Article for www.no more workhorse.com
Showing posts with label Martin Donnelly. Show all posts
Showing posts with label Martin Donnelly. Show all posts
Tuesday, December 27, 2016
Friday, January 1, 2016
A Year In Music – Martin Donnelly (The Savings and Loan)
Article for www.nomoreworkhorse.com
Labels:
2015,
best of,
Martin Donnelly,
Savings Loan
Tuesday, August 13, 2013
Album Review: The Savings and Loan - Today I Need Light
There's a long line of miserabilist bands, too numerous to mention here, which generally featured a brooding, baritone singer. Current exponents of this would be Tindersticks, The National and you can add Scotland's The Savings and Loan to this list. Consisting of singer Martin Donnelly and Andrew Bush who appears to do the fancy stuff, their debut full length, Today I Need Light opens with the slow, deliberate guitar strum of Swallows. Vaguely reminiscent of Nick Cave, with a dash of Fearghal McKee thrown in, it sets a mood which is unyielding throughout the nine tracks found here, The Virgin's Lullaby and Catholic Boys In The Rain are an even more Cave-sounding tracks.
Some steel guitar gives a country feel to a couple of the tracks here like the weary Lit Out where Donnelly is "tired of London and tired of life", while Her Window and the prettily snail-paced Met (a Storm) features a nice bit of brass, not a million miles away from Tindersticks. On the opposite end of the scale there's a black as coal version of Star of the County Down, which has a curious charm to it.
The album finishes with perhaps its finest song A Pleasing Companion which I can only describe as like an unholy marriage of Richmond Fontaine and Lou Reed in his Berlin period. The album doesn't reinvent the wheel but it doesn't pretend to either. Simply, a bunch of melancholic tunes that sit well with fans of moody rock.
Thursday, August 23, 2012
EP Review: The Savings and Loan EP
The Savings
and Loan is a curiously-named band from Scotland who released this self-titled
EP in 2007. Singer Martin Donnelly is a
vocalist from the Nick Cave/Fearghal McKee/Matt Berninger school of singing so
this is perfectly pitched for a good old mope.

**Problem 1:**
Which song titles from the album Today I Need Light does the Savings and Loan blog page name?

**Material provided:**

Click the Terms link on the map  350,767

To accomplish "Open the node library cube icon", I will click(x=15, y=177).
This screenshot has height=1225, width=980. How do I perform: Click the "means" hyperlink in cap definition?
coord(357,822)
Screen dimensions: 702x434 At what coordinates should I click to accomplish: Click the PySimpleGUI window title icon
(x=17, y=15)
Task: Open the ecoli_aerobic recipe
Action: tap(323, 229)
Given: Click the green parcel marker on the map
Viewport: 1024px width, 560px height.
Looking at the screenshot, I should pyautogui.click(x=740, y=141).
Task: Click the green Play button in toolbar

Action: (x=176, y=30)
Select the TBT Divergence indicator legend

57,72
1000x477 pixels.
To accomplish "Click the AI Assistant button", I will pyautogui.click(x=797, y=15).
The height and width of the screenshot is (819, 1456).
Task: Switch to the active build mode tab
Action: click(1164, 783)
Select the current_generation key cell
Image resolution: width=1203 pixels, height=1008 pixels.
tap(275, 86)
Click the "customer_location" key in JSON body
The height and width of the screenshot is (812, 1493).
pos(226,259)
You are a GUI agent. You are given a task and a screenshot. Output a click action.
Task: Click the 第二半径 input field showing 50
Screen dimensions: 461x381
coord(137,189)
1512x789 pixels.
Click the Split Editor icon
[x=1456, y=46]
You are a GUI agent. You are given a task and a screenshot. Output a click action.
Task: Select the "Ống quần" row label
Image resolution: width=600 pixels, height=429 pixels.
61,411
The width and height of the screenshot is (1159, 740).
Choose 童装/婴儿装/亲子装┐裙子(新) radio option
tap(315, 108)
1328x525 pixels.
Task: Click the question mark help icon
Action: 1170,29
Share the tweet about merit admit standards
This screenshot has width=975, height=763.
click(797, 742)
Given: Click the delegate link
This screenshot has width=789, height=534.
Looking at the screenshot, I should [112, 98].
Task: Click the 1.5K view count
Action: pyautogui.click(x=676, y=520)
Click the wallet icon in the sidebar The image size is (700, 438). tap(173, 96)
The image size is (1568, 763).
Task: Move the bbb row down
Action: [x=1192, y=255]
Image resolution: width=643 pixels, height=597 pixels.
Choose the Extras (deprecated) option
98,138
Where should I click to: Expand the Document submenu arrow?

**Problem 2:**
Can you edit the listing, beginning at the line that has "Click the wallet" and stopping after the line that has "Action: [x=1192, y=255]", so that "sidebar" becomes "side panel" and nothing else changes? Give back only those lines.

**Written response 1:**
- Swallows
- The Virgin's Lullaby
- Catholic Boys In The Rain
- Lit Out
- Her Window
- Met (a Storm)
- Star of the County Down
- A Pleasing Companion

**Written response 2:**
Click the wallet icon in the side panel The image size is (700, 438). tap(173, 96)
The image size is (1568, 763).
Task: Move the bbb row down
Action: [x=1192, y=255]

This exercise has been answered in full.